Un livre blanc doit être remis ce mardi à Bernard Cazeneuve et Jean-Jacques Urvoas, le ministre de la Justice afin de trouver des solutions aux problèmes actuels de la prison. Caroline, mère d'un enfant qui a passé 14 mois en prison, a raconté l'enfer qu'elle a vécu dans 100% Bachelot.

Surpopulation, conditions carcérales atroces, radicalisations, violences… Les prisons françaises sont au bord de la rupture. Caroline, mère d’un fils qui a passé 14 mois en prison, a vécu l’enfer. Entre racket, violence et dépression, son enfant a tout connu. Dans 100% Bachelot, elle reproche à la justice d’avoir condamné son fils, qui n'était pas un récidiviste, à une peine disproportionnée.

"J’ai vécu cette expérience par mon fils qui a passé 14 mois en prison. Il a conduit sans permis sous l’effet de stupéfiant. Il a d’abord été sur Nice avant d’être transféré aux Baumettes et ensuite à Tarascon. Pour ce genre de délit, j’aurais préféré que mon fils soit condamné à des travaux d’intérêts général, pour qu’il soit sociabilisé et qu’il paye sa dette. Mais il n’avait pas sa place en prison".

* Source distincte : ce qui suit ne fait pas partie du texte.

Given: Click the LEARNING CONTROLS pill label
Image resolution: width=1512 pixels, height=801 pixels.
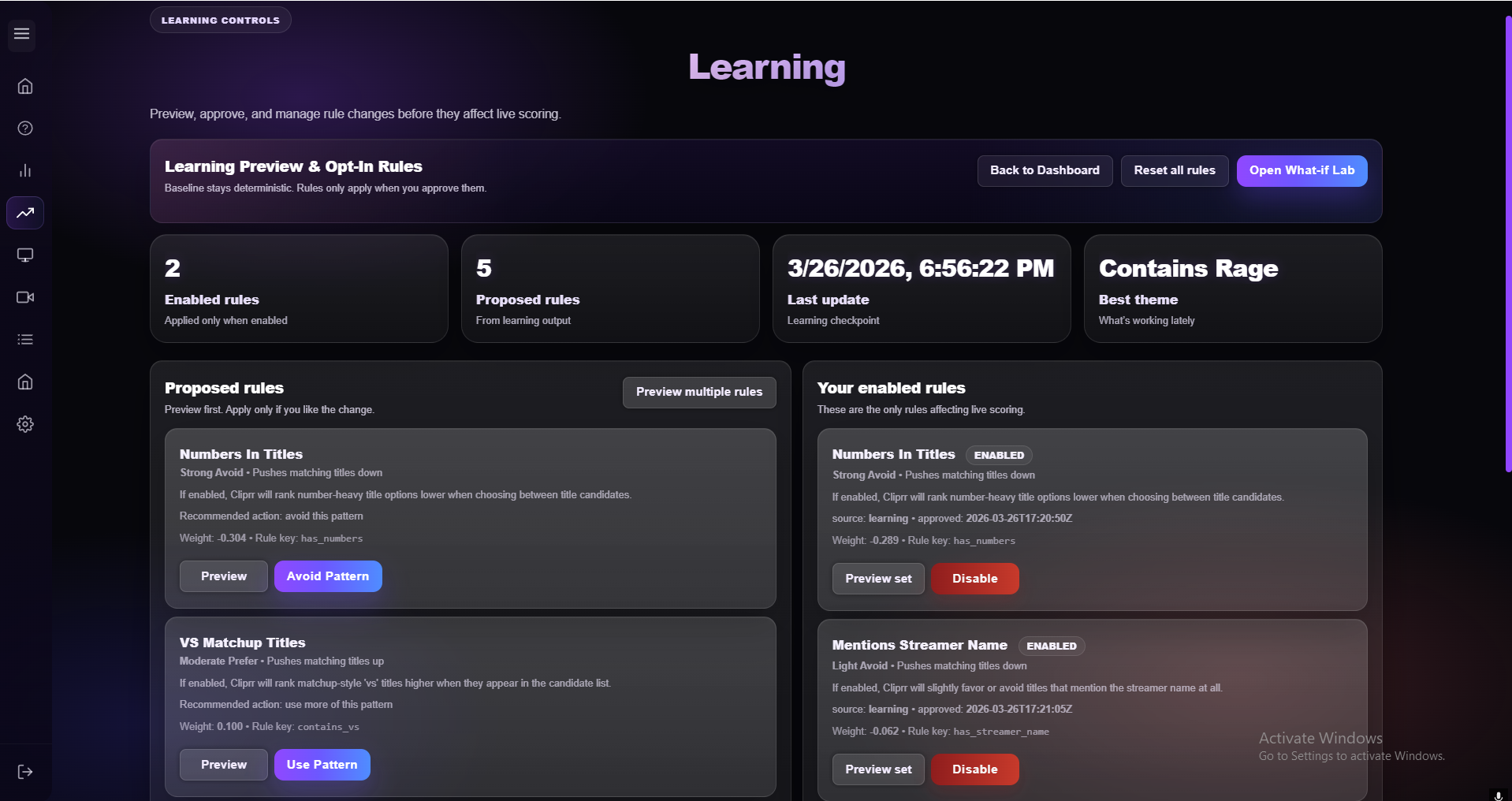Looking at the screenshot, I should [220, 19].
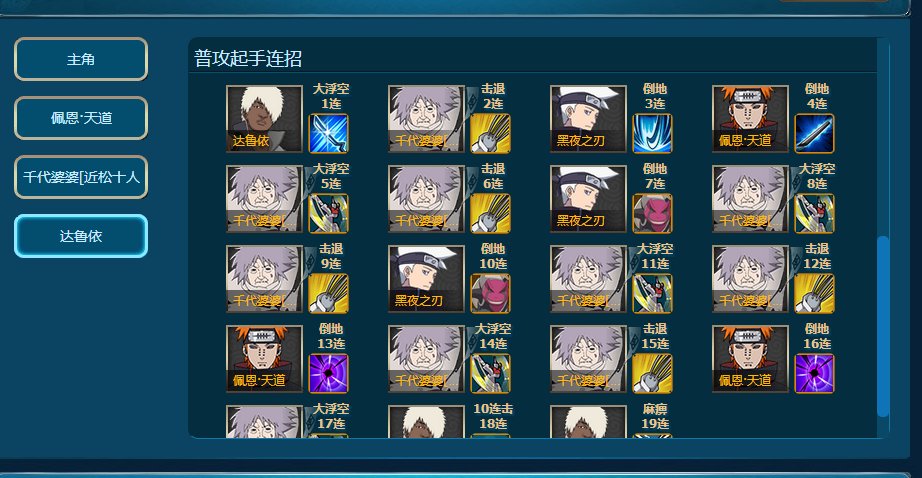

Caroline raconte ensuite l’enfer qu’a vécu sa famille. Elle recevait elle-même des menaces de certains détenus, directement sur son téléphone, pendant que son fils se faisait frapper en prison. "Il est sorti au mois de novembre et va très bien. J’ai un fils qui a pris beaucoup sur lui. En prison, on lui a cassé une dizaine de dents et il a fait des tentatives de suicide. J’ai pensé perdre mon fils à un moment donné. Heureusement, il y a des gens que j’estime beaucoup qui sont les gendarmes de Villeneuve-Loubet (Alpes-Maritimes) qui m’ont beaucoup aidé et qui viennent encore parler à mon fils aujourd’hui. Quand il était aux Baumettes et à Tarascon, ça s’est très mal passé. Les surveillants ont été obligé de le mettre en sécurité par moment, parce qu’il se faisait racketter et était menacé par d’autres détenus".

"Des détenus voulaient que j’envoie des mandats"

"Moi-même, j’ai reçu des messages sur mon portable alors que j’ignore comment ils ont trouvé mon numéro. Des détenus voulaient que j’envoie des mandats, enfin j’ai vécu l’horreur. Dans les parloirs, c’était infâme. L’attente des parloirs… On n’a même pas envie de s’asseoir, et de toute façon, on n’a rien pour s’asseoir tellement c’est sale et vétuste. Mon fils a attrapé la gale, il a eu des punaises de lit, c’était horrible".

100% Bachelot avec A.B.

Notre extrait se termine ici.